> **INSTRUCTION**:
Rewrite the part that opens with the line containing "The height and width of the screenshot is (565, 809)." and closes with the line containing "What do you see at coordinates (466, 226)", swapping "This screenshot" for "The image" and leaving everything else the same.

> **DATA TO PROCESS**:

Content starts

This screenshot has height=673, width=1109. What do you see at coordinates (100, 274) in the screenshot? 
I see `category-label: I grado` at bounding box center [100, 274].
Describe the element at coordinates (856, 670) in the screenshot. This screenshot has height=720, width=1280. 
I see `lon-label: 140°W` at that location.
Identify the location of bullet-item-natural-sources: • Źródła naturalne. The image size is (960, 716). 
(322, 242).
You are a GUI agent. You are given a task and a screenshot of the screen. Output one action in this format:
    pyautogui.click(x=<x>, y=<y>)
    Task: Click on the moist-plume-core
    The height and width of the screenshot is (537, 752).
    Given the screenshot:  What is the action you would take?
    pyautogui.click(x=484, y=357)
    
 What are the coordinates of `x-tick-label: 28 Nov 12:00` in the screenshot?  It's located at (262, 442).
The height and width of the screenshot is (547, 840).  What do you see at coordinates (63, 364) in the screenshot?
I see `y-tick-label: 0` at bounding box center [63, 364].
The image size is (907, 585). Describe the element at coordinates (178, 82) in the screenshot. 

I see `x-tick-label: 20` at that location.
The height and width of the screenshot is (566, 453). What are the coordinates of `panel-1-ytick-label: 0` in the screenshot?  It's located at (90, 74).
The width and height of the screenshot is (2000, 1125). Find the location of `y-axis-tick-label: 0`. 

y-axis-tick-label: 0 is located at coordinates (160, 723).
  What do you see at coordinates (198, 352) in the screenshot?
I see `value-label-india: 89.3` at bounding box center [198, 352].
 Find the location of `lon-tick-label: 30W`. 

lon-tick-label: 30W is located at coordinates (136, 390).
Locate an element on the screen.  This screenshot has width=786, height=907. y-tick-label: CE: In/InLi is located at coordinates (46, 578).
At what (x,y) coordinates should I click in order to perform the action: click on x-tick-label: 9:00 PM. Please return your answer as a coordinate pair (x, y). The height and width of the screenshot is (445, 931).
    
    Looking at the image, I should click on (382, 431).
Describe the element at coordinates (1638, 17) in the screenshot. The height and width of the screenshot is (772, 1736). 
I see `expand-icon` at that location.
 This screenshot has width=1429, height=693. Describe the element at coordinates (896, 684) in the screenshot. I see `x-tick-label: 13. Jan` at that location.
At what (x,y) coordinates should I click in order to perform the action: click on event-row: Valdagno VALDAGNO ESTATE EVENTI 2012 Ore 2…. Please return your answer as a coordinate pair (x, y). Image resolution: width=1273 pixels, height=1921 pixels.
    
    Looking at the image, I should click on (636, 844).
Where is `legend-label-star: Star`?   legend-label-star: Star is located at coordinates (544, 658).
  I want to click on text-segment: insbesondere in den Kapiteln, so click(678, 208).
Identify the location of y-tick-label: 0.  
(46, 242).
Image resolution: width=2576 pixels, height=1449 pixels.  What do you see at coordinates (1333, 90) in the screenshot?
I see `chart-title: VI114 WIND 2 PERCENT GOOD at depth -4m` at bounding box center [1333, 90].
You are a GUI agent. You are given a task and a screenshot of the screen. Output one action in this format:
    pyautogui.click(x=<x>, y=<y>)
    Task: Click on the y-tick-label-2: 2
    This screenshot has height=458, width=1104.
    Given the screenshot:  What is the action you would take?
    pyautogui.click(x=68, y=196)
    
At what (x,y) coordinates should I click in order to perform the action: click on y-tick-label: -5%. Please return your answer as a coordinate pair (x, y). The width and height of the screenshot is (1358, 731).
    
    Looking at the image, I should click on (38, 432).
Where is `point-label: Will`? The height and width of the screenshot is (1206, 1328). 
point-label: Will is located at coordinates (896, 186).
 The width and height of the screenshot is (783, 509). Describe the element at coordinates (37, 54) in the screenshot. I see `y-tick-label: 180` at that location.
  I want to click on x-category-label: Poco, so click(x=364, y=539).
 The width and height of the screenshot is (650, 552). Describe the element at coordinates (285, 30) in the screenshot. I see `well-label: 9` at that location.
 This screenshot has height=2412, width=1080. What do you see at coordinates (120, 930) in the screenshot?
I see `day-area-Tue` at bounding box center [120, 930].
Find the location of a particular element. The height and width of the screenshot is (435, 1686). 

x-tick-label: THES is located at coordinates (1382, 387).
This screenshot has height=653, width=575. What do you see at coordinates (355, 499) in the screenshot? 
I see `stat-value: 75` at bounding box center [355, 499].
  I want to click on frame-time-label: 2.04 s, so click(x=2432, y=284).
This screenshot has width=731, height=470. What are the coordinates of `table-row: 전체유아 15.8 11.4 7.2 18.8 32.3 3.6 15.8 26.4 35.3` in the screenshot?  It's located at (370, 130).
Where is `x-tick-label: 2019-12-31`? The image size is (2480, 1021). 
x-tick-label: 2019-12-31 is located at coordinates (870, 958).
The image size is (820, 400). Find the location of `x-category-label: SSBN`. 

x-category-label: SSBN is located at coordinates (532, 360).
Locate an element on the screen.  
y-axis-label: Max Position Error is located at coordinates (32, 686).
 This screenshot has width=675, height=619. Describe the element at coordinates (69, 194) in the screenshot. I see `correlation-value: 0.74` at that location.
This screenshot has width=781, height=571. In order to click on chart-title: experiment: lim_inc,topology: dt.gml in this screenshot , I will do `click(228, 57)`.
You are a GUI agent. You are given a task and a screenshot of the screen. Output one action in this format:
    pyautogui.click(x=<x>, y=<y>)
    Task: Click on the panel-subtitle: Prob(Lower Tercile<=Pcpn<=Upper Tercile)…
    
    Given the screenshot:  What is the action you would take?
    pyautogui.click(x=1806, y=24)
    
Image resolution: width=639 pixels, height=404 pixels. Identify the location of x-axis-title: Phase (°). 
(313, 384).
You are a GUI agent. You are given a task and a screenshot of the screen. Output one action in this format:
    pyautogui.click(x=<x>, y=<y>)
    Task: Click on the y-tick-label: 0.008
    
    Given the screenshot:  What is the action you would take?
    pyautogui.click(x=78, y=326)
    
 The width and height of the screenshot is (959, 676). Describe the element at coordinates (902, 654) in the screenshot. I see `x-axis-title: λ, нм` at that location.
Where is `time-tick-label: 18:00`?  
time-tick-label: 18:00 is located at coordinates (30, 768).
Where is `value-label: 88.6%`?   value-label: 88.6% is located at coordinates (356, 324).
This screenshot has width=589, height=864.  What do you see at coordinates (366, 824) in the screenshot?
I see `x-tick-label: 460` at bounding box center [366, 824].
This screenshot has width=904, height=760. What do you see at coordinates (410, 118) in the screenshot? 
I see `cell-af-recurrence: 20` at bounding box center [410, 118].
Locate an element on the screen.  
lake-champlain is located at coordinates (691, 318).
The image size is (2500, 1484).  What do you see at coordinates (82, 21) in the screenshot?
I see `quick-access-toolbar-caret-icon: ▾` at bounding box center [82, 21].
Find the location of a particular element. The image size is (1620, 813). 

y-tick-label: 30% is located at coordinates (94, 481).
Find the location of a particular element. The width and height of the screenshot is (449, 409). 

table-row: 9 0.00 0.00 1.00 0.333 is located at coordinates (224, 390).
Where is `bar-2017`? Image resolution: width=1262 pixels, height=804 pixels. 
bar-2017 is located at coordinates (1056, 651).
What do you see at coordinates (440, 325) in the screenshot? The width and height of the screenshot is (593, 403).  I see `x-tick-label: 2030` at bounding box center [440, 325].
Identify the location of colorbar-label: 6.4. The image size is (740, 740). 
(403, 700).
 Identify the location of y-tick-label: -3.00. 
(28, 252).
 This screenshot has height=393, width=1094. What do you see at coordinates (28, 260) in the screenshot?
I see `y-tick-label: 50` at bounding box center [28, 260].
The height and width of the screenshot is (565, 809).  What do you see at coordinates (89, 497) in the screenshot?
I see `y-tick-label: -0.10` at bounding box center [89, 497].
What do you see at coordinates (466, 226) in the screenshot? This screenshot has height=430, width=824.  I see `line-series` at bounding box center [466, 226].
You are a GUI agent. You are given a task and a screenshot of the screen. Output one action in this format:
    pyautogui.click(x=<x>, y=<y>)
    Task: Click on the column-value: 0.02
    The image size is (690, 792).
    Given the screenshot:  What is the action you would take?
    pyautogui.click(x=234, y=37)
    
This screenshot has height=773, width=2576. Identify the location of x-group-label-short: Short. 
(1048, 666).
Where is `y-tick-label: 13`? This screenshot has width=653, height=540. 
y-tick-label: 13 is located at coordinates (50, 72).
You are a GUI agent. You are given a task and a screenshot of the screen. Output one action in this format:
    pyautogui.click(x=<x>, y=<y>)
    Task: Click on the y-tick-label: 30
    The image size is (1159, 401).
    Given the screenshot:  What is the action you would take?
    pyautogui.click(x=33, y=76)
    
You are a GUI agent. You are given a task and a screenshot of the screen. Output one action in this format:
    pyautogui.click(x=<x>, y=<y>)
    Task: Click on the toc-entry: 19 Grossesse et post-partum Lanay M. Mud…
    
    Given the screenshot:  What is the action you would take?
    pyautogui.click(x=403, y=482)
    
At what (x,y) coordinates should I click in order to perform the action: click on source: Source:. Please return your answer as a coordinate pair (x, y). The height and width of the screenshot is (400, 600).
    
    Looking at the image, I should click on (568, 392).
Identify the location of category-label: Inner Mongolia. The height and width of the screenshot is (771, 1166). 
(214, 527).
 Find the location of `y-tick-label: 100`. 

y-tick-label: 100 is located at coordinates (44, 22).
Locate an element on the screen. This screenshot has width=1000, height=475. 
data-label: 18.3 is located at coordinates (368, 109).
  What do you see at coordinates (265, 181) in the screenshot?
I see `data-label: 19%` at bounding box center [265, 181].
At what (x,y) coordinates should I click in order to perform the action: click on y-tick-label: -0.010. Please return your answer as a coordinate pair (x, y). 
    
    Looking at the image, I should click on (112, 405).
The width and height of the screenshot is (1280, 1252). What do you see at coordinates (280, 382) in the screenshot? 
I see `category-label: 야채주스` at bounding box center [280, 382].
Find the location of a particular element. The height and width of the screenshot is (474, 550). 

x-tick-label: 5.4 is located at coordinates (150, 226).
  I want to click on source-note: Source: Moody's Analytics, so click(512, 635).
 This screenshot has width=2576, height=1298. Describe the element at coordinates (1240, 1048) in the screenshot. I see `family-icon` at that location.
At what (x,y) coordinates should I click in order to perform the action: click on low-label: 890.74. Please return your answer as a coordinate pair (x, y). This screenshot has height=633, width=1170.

Content ends

> **EXPECTED OUTPUT**:
The height and width of the screenshot is (565, 809).  What do you see at coordinates (89, 497) in the screenshot?
I see `y-tick-label: -0.10` at bounding box center [89, 497].
What do you see at coordinates (466, 226) in the screenshot? The image has height=430, width=824.  I see `line-series` at bounding box center [466, 226].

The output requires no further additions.